#### Brief 1
In the page text about the SF-2281 BSOD bug, which motherboard ran the CPU testbed crash free for weeks?

#### Page text
The SF-2281 BSOD Bug

A few weeks ago I was finally able to reproduce the SF-2281 BSOD bug in house. In working on some new benchmarks for our CPU Bench database I built an updated testbed using OCZ's Agility 3. All of the existing benchmarks in CPU Bench use a first generation Intel X25-M and I felt like now was a good time to update that hardware. My CPU testbeds need to be stable given their importance in my life so if I find a particular hardware combination that works, I tend to stick to it. I've been using Intel's DH67BL motherboard for this particular testbed since I'm not doing any overclocking - just stock Sandy Bridge numbers using Intel's HD 3000 GPU. The platform worked perfectly and it has been crash free for weeks.

A slew of tablet announcements pulled me away from CPUs for a bit, but I wanted to get more testing done while I worked on other things. With my eye off the ball I accidentally continued CPU testing using an ASUS P8Z68-V Pro instead of my Intel board. All of the sudden I couldn't complete a handful of my benchmarks. I never did see a blue screen but I'd get hard locks that required a power cycle/reset to fix. It didn't take me long to realize that I had been testing on the wrong board, but it also hit me that I may have finally reproduced the infamous SandForce BSOD issue. The recent Apple announcements once more kept me away from my CPU/SSD work but with a way to reproduce the issue I vowed to return to the faulty testbed when my schedule allowed.

Even on the latest drive firmware, I still get hard locks on the ASUS P8Z68-V Pro. They aren't as frequent as before with the older firmware revision, but they still happen. What's particularly interesting is that the problem doesn't occur on Intel's DH67BL, only on the ASUS board. To make matters worse, I switched power supplies on the platform and my method for reproducing the bug no longer seems to work. I'm still digging to try and find a good, reproducible test scenario but I'm not quite there yet. It's also not a Sandy Bridge problem as I've seen the hard lock on ASRock's A75 Extreme6 Llano motherboard, although admittedly not as frequently.

Those who have reported issues have done so from a variety of platforms including Alienware, Clevo and Dell notebooks. Clearly the problem isn't limited to a single platform.

At the same time there are those who have no problems at all. I've got a 240GB Vertex 3 in my 2011 MacBook Pro (15-inch) and haven't seen any issues. The same goes for Brian Klug, Vivek Gowri and Jason Inofuentes. I've sent them all SF-2281 drives for use in their primary machines and none of them have come back to me with issues.

I don't believe the issue is entirely due to a lack of testing/validation. SandForce drives are operating at speeds that just a year ago no one even thought of hitting on a single SATA port. Prior to the SF-2281 I'm not sure that a lot of these motherboard manufacturers ever really tested if you could push more than 400MB/s over their SATA ports. I know that type of testing happens during chipset development, but I'd be surprised if every single motherboard manufacturer did the same.

#### Material shown
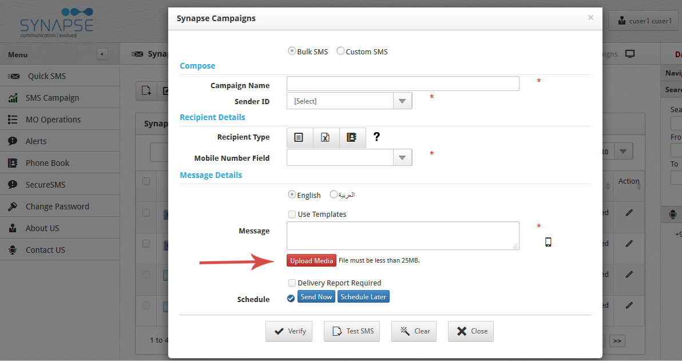Click the mobile phone preview icon
The width and height of the screenshot is (682, 361).
click(548, 242)
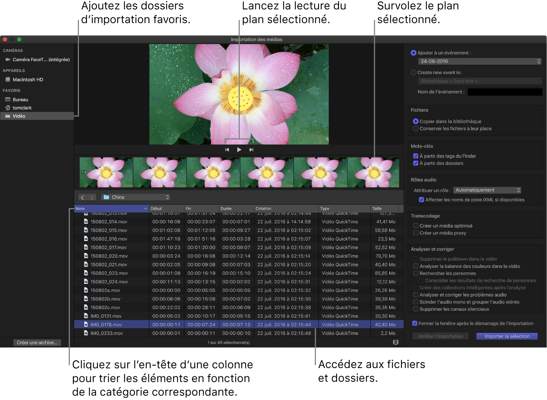Click the Nom de l'événement text field

click(505, 92)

#### Brief 2
Render every line of the records above as a Markdown table with the columns Row and Line, numbering the rows, skipping blank lines, and leaving the pictures out.

#### Complete answer 1
Intel's DH67BL

#### Complete answer 2
| Row | Line |
|---|---|
| 1 | Click the mobile phone preview icon |
| 2 | The width and height of the screenshot is (682, 361). |
| 3 | click(548, 242) |
| 4 | Click the Nom de l'événement text field |
| 5 | click(505, 92) |